What Do We Know About Hospital Mergers? A Selected Annotated Bibliography

Introduction

The following annotated bibliography summarizes 25 recent publications dealing with hospital mergers. The review is not intended to be exhaustive, but rather to focus on the most important recent articles. Because older work is adequately reviewed in several synthesis articles, we have concentrated mostly on materials published since 1995. The review also focuses principally on research-based publications because these offer the strongest evidence. We have selected only a few representative examples of practitioner-based publications. In general, this type of article offers experiential advice on the merger process often with relatively little scientific foundation.

The articles included in this review were identified through Medline and ABI-INFORM searches. Most of the recent literature comes from the U.S., which is unfortunate because healthcare in the U.S. is sufficiently different from Canada’s that care must be taken in generalizing the results. In particular, while discussions of economies of scale and organizational factors are certainly relevant, the U.S. concern with questions of market share, prices and anti-trust legislation is less immediately transferable to the Canadian situation. Clearly,more research on the Canadian context is to be desired.

We have classified the publications into four broad categories: syntheses of the literature (three articles) impact studies or analyses (10 articles) articles dealing with predictors and motives for mergers (four articles) and publications concerning conditions for success (one book and seven articles.) Note that the classification identifies the main theme in the publication. However, some articles cover a number of other themes in less depth. Publications pertaining to the Canadian situation are marked with an asterisk (*).

Several general observations emerge from this bibliography:

  1. A large proportion of the articles deals with the economic impact of mergers in quantitative terms.Most of these indicate that efficiency gains from mergers are possible but not guaranteed. In particular,mergers are more likely to produce economic benefits when they involve smaller hospitals in the same geographic market.
  2. Several articles discuss the consequences of mergers for market concentration and raise concerns about prices and the problems that arise when patient choice is restricted and they must deal with large powerful organizations.

RECORD EXCERPTS:
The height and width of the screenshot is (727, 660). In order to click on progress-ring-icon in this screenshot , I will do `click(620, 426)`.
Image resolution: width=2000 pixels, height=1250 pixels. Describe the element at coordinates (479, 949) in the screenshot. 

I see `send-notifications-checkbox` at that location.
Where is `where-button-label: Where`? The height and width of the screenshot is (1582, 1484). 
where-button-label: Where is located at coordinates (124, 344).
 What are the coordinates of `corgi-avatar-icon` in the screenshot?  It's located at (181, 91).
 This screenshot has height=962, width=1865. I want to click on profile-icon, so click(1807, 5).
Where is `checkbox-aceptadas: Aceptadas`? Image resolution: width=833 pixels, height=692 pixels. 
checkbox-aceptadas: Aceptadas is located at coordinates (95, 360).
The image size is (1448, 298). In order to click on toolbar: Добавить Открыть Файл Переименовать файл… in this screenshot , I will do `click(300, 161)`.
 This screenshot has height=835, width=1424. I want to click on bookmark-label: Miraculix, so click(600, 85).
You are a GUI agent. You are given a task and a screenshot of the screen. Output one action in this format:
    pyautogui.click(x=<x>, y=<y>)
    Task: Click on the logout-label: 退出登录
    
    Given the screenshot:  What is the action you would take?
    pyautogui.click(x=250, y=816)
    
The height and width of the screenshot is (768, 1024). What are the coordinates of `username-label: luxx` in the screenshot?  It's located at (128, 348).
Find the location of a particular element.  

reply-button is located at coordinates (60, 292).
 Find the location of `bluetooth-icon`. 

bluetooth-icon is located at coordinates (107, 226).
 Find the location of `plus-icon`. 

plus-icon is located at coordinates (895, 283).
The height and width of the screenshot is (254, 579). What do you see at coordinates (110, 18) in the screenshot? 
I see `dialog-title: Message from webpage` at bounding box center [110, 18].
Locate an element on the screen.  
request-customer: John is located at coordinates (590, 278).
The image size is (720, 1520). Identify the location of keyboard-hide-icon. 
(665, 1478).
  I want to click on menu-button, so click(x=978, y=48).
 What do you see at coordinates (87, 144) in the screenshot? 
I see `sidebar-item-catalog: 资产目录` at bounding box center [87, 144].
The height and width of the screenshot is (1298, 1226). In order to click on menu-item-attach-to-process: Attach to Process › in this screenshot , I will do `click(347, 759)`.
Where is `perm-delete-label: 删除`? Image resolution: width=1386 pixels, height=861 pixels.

WORK ORDER A:
According to the hospital mergers bibliography, which databases were searched to find the articles it reviews?
WORK ORDER B:
List the categories the hospital mergers bibliography uses to classify its publications.
WORK ORDER C:
Write the next part of the hospital mergers bibliography, picking up after its last sentence.

ANSWER SECTION A:
Medline and ABI-INFORM.

ANSWER SECTION B:
- Syntheses of the literature
- Impact studies or analyses
- Predictors and motives for mergers
- Conditions for success

ANSWER SECTION C:
  3. Despite references to the non-economic benefits of mergers, there appears to be little systematic research on this topic, at least in the literature dealing specifically with mergers. An investigation of the medical care literature on the relationships between size, quality and staffing issues might, however, provide further insight concerning these expected non-economic benefits.
  4. This bibliography focuses on mergers, but they are only the most formal option for improving efficiency, organization and coordination of care. Other options include alliances, and other contractual arrangements, which several of the publications touch on. There is a need for more research that compares the relative benefits and disadvantages of different organizational forms.
  5. Some publications pay attention to two alternative forms of service co-ordination, vertical integration and horizontal integration.Mergers between organizations with similar missions such as hospitals correspond to horizontal integration, but there are many factors that also seem to be stimulating the creation of integrated delivery systems (which are a form of vertical integration.) It is not clear how current mergers will evolve and how they will establish co-ordination with other levels of care. This is another issue that requires further research.
  6. Many publications underline the variability of results following mergers. Even when economic conditions are promising,mergers are often undermined by organizational problems, according to many of the publications reviewed. In particular, problems of governance and difficulties in mobilizing physicians seem very common. This suggests that more understanding of the processes of managing implementation to deal with organizational factors is critical. As noted above, there is extensive practitioner literature that proposes recipes for success but little systematic research on these processes.